Die Arbeit in Archiven gefällt mir sehr, das Übersetzen auch. Ich werde dort Zugang zu über 60 Millionen Dokumenten haben und eigenständige Recherchen anstellen können. Jerusalem ist eine faszinierende Stadt, mit einer langen, wenn auch nicht immer friedlichen Geschichte. Jerusalem als Arbeitsort und Sitz von Yad Vashem ermöglicht es mir, mich durch die geographische Distanz zu den Orten, an denen die Verbrechen stattfanden, differenziert mit dem Thema zu befassen und nicht nur rückblickend. sondern vor allem vorausschauend zu arbeiten (nicht zuletzt lautet die Maxime Yad Vashems „Remembering the Past, Shaping the Future“), so Katharina.
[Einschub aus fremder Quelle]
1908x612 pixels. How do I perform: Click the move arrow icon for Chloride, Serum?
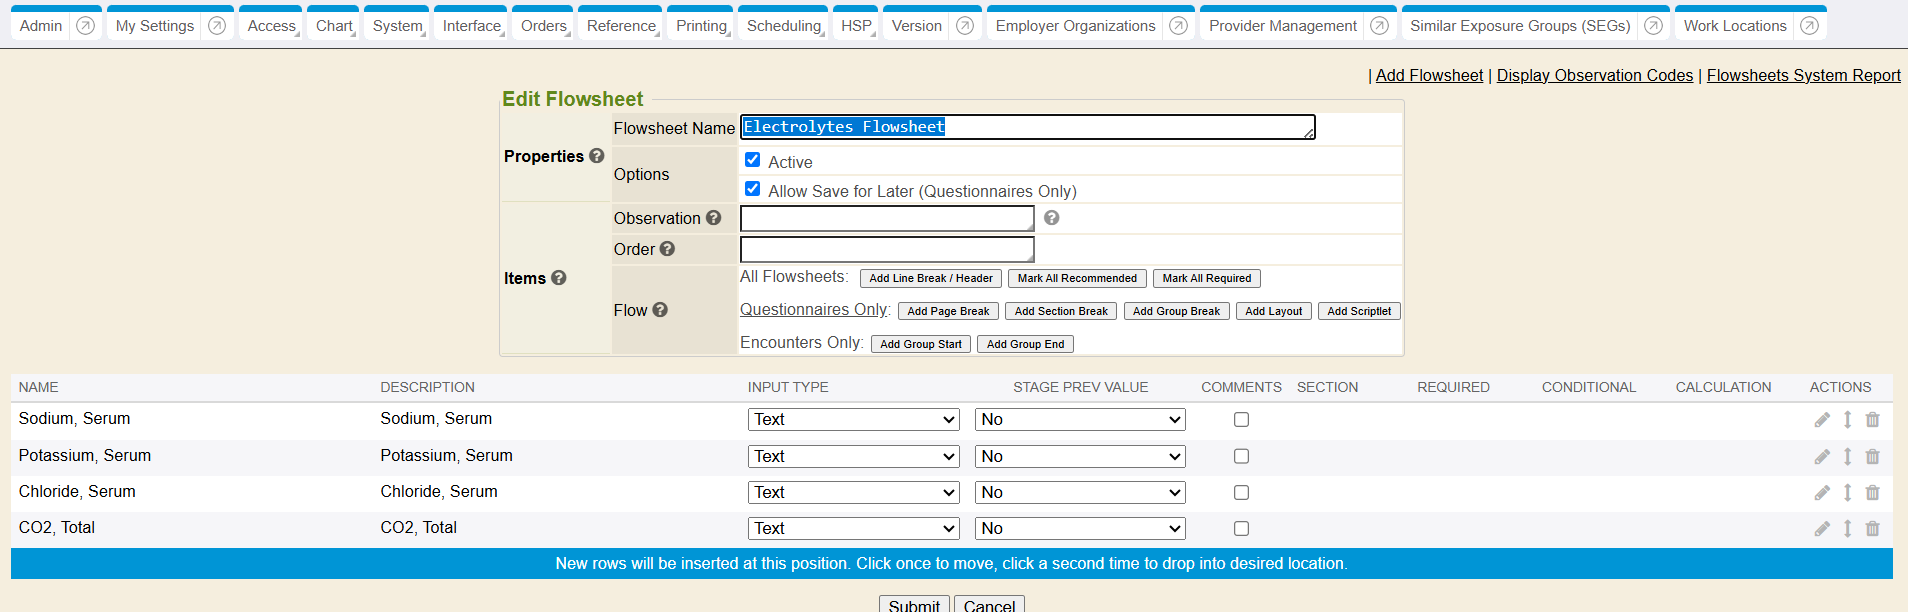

Zur Person Katharina Wendl
Sie ist Schülerin am Wimmer Gymnasium, Matura Mai/Juni 2016, nach dem Gedenkdienst möchte sie Judaistik und Religionspädagogik (Pädagogik der Religionen) studieren, vielleicht dazu noch Geschichte (Lehramt) oder Orientalistik. „Nach meinem Studium möchte ich im Bereich der Gedenkstättenpädagogik oder an der Universität/an einer Schule arbeiten“, so Katharina abschließend.
Was ist der Verein Gedenkdienst?
Der Verein "Gedenkdienst" ist eine unabhängige, überparteiliche und überkonfessionelle Nichtregierungsorganisation, der seit 1992 vorwiegend ehrenamtliche und freiwillige Frauen und Männer in Länder entsendet, in denen das NS-Regime und seine KollaborateurInnen Verbrechen begangen und ermöglicht haben, in die Verfolgte flüchteten oder in denen heute noch Überlebende der Verfolgungs- und Vernichtungspolitik leben. Gedenkdienst ist die Arbeit an Gedenkstätten, an Forschungszentren und pädagogischen Einrichtungen, die sich mit dem Nationalsozialismus und dem Holocaust auseinandersetzen.